Catholic Leaders Promised Transparency About Child Abuse. They Haven’t Delivered.

UNITED STATES
ProPublica

January 28, 2020

By Lexi Churchill, Ellis Simani and Topher Sanders

After decades of shielding the identities of accused child abusers from the public, many Catholic leaders are now releasing lists of their names. But the lists are inconsistent, incomplete and omit key details.

This story is co-published with the Houston Chronicle.

It took 40 years and three bouts of cancer for Larry Giacalone to report his claim of childhood sexual abuse at the hands of a Boston priest named Richard Donahue.

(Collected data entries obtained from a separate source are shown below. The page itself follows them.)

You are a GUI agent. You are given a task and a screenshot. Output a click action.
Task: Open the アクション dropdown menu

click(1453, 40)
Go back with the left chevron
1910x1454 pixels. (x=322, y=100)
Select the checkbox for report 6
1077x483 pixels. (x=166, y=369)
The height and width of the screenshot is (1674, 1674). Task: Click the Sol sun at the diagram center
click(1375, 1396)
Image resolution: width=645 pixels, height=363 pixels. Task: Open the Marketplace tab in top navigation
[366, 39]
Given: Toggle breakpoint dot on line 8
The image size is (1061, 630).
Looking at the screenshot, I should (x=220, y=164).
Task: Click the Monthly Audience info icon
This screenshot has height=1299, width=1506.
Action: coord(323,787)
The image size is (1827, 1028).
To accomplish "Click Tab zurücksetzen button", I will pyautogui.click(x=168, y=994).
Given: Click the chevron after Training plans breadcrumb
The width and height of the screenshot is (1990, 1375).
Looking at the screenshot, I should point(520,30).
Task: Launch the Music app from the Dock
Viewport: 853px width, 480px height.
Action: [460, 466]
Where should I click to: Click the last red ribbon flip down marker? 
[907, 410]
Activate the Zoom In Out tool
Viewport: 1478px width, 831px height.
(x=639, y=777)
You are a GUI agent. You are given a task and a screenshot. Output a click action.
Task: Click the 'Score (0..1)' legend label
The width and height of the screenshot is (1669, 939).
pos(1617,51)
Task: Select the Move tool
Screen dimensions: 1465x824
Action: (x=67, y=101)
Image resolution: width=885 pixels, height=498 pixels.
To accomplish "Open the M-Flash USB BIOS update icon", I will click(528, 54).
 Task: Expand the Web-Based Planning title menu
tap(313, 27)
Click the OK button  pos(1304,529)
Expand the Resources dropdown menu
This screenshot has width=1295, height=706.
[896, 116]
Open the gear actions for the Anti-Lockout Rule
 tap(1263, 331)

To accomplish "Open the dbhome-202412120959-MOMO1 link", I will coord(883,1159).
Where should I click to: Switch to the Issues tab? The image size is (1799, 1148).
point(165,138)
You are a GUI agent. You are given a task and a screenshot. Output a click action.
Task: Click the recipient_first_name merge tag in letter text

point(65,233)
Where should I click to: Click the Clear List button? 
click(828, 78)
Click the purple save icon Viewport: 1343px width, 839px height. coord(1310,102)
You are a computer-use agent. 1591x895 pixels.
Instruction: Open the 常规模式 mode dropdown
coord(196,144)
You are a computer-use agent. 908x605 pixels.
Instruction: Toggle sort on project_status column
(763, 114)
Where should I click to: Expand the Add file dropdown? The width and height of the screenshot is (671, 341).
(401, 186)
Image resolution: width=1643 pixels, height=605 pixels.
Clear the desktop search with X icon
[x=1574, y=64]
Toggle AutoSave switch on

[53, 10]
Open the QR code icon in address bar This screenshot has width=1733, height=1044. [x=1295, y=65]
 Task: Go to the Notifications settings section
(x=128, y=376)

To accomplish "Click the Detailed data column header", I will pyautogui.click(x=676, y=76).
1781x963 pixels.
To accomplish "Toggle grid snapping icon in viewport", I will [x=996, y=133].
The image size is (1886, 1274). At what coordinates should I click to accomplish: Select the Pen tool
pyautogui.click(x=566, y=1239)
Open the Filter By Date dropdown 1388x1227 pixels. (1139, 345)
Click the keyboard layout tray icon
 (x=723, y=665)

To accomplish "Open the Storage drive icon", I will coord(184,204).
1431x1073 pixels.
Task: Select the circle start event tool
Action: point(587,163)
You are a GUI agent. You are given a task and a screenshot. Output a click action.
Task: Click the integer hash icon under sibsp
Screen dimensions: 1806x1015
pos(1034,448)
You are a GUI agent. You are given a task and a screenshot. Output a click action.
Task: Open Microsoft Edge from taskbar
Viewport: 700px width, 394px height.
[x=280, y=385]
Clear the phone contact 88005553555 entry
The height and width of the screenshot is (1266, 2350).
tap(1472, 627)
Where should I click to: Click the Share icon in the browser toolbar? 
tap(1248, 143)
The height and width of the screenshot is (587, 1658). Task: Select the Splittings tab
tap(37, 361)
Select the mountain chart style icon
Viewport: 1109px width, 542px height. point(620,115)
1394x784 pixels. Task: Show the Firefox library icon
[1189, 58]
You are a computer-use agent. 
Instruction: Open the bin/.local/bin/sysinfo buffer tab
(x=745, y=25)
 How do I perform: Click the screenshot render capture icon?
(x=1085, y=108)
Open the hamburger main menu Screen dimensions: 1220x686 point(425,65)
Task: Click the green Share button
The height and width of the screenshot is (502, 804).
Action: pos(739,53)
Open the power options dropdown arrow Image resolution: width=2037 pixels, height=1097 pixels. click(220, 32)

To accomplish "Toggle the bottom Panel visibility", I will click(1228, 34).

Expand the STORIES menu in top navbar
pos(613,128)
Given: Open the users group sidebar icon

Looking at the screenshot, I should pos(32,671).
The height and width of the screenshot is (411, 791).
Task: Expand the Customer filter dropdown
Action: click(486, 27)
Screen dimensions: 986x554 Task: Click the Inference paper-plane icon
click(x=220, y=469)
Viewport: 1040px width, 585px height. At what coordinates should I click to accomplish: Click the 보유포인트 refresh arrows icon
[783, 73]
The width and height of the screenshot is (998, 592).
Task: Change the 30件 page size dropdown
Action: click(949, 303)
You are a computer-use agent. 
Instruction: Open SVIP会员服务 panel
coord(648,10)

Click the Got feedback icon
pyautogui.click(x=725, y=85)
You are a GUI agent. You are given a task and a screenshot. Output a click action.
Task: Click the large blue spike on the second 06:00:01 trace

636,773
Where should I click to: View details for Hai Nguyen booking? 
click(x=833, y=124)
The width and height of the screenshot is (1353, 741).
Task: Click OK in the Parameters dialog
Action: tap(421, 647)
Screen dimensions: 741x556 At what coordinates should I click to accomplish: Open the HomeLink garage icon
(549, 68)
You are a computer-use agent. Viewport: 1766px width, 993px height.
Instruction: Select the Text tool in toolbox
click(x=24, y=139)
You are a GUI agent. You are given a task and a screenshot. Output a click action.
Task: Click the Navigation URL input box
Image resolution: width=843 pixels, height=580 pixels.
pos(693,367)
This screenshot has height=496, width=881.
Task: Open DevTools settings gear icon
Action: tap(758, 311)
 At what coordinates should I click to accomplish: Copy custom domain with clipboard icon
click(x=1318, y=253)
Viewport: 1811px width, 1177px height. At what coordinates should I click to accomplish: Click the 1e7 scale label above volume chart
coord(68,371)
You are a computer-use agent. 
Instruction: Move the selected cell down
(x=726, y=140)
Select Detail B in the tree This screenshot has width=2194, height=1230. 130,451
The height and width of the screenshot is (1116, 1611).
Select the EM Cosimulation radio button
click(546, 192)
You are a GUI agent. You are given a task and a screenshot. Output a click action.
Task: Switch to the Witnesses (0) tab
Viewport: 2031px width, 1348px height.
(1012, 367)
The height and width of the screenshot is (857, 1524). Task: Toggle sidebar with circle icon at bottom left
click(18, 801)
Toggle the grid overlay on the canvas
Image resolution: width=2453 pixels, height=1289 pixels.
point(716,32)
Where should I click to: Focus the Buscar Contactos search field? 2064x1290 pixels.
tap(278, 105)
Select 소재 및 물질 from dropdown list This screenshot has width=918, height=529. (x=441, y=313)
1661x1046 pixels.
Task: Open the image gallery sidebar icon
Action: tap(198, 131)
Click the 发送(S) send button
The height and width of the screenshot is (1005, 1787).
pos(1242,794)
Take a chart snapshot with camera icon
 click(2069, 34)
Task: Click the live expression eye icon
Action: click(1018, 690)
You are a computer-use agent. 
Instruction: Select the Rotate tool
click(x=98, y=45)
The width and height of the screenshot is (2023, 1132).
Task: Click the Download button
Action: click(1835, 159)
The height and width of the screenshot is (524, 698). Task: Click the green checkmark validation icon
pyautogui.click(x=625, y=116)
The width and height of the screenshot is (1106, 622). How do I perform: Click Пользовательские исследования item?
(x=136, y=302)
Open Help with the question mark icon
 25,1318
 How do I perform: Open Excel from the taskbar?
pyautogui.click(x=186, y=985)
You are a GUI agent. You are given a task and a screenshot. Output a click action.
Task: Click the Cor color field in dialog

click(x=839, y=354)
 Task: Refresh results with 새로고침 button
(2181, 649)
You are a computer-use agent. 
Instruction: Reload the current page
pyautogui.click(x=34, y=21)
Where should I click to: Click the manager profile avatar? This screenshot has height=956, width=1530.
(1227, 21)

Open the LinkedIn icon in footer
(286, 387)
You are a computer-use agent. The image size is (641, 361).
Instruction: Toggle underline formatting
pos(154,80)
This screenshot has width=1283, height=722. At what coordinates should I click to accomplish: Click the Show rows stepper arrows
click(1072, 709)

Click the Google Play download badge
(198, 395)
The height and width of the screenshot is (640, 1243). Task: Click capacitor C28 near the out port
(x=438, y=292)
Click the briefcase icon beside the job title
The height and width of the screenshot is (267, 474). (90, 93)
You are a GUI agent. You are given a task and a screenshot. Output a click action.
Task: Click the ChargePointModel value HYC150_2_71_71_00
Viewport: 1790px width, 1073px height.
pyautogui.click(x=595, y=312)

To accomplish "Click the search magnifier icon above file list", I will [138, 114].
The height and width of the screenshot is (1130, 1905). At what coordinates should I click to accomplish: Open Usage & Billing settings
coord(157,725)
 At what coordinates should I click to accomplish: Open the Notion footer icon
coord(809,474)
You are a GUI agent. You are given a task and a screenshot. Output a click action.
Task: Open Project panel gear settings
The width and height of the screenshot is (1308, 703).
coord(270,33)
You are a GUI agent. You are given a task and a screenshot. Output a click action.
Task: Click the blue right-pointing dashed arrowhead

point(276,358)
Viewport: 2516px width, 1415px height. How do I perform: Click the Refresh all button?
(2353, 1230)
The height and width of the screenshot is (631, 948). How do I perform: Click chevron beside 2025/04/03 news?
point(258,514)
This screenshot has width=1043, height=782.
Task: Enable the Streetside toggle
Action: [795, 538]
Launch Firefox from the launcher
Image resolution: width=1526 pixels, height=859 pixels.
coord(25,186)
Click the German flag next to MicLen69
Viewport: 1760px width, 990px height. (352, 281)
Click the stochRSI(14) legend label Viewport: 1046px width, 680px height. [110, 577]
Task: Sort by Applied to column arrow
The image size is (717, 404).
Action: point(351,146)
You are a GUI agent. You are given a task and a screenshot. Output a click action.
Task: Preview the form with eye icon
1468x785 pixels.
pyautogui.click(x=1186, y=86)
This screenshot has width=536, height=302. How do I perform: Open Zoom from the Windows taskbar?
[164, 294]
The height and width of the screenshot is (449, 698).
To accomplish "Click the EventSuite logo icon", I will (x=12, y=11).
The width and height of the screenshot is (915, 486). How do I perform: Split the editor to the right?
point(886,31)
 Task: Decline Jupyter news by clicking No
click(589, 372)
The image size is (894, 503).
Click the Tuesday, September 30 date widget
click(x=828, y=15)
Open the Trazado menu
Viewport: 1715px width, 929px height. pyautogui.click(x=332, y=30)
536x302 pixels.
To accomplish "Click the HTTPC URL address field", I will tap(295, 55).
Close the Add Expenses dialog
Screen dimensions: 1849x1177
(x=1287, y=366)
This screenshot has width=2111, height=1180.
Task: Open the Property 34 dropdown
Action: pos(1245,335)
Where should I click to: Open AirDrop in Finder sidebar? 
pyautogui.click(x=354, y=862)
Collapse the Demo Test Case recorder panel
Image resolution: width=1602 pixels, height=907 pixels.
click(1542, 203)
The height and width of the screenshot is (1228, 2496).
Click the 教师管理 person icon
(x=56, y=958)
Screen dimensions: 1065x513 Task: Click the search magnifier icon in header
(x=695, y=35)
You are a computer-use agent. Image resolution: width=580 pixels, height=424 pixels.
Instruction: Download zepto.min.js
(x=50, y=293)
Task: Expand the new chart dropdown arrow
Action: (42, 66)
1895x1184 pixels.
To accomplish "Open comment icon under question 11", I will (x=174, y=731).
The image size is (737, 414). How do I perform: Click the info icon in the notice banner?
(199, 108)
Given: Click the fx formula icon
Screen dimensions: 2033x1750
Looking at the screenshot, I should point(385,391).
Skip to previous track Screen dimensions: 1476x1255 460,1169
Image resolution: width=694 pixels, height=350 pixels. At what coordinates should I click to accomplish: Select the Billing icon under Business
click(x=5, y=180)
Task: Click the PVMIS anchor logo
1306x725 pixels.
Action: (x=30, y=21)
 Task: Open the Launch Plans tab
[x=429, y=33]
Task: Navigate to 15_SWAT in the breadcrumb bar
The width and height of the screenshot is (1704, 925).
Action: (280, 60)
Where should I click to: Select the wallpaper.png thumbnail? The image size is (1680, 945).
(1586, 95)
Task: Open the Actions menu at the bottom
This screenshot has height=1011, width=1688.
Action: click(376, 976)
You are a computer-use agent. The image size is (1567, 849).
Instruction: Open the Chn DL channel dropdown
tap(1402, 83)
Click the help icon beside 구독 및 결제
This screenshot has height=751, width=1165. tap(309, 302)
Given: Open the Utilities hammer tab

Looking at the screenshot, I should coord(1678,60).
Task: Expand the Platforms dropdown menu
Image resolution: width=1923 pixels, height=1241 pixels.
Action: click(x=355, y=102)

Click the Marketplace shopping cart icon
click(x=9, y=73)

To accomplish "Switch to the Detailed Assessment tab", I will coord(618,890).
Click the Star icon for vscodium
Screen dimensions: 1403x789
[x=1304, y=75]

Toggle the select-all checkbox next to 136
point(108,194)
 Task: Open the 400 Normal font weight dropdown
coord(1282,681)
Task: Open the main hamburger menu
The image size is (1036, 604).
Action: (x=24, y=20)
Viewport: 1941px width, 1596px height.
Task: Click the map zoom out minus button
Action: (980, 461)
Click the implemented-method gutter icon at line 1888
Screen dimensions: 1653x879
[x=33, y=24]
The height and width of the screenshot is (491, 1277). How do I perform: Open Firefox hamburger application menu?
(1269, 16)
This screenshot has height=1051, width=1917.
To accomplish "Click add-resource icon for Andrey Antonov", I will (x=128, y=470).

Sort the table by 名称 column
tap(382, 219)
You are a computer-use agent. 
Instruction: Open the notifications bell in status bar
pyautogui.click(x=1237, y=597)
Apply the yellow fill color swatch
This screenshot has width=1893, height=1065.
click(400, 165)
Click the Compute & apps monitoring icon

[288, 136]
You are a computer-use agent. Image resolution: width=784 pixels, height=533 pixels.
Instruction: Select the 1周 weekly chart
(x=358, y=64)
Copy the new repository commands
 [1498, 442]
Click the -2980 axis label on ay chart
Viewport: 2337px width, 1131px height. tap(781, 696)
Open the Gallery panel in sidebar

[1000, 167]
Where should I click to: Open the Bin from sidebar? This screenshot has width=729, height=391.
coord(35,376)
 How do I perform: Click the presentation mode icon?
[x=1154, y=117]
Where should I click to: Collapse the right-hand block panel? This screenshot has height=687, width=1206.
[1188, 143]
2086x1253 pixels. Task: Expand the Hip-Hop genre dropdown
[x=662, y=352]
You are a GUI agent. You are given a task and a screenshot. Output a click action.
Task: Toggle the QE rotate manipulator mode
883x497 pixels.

Giacalone sued Donahue in 2017, alleging the priest molested him in 1976, when Giacalone was 12 and Donahue was serving at Sacred Heart Parish. The lawsuit never went to trial, but a compensation program set up by the archdiocese concluded that Giacalone “suffered physical injuries and emotional injuries as a result of physical abuse” and directed the archdiocese to pay him $73,000.

Even after the claim was settled and the compensation paid in February 2019, however, the archdiocese didn’t publish Donahue’s name on its list of accused priests. Nor did it three months later when Giacalone’s lawyer, Mitchell Garabedian, criticized the church publicly for not adding Donahue’s name to the list.